━━━━━ EXERCISE DATA

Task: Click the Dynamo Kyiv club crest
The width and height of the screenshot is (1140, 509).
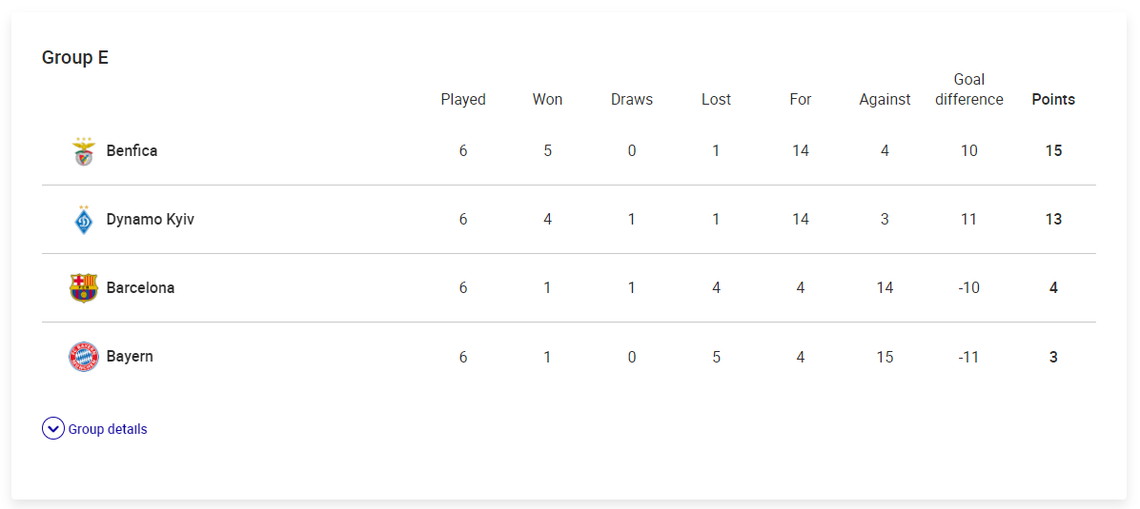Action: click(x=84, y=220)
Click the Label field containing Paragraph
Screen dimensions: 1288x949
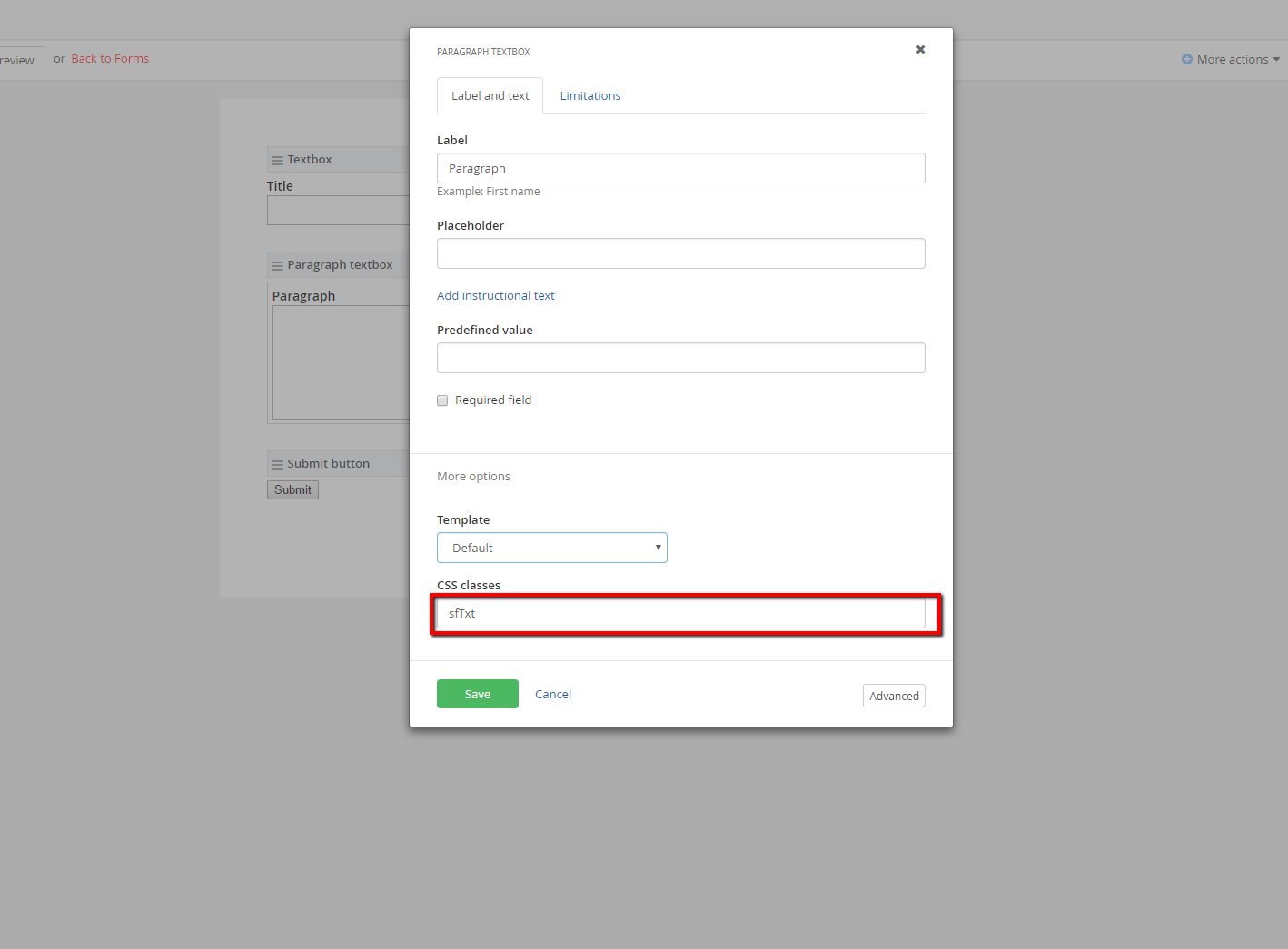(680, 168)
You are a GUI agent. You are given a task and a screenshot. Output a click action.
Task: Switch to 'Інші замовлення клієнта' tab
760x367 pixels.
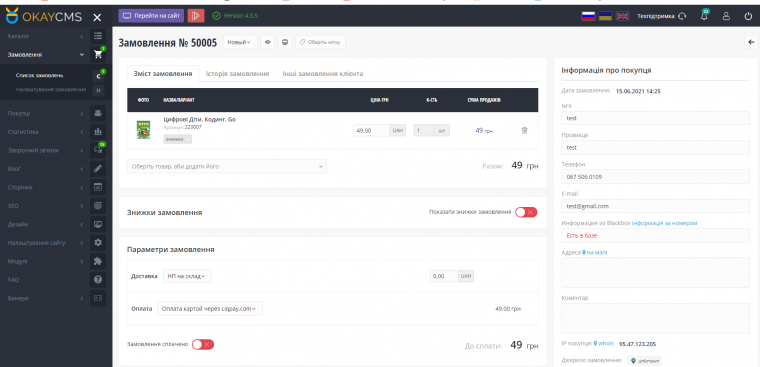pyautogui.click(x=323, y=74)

━━━━━━━━━━

▸ EXERCISE GOAL
Repeat exactly the lines from the one holding "Click the Label field containing Paragraph" through the last line of the entries, both included; the pictures do not belong in the copy.

▸ SOLVED EXERCISE
Click the Label field containing Paragraph
Screen dimensions: 1288x949
(680, 168)
You are a GUI agent. You are given a task and a screenshot. Output a click action.
Task: Switch to 'Інші замовлення клієнта' tab
760x367 pixels.
pyautogui.click(x=323, y=74)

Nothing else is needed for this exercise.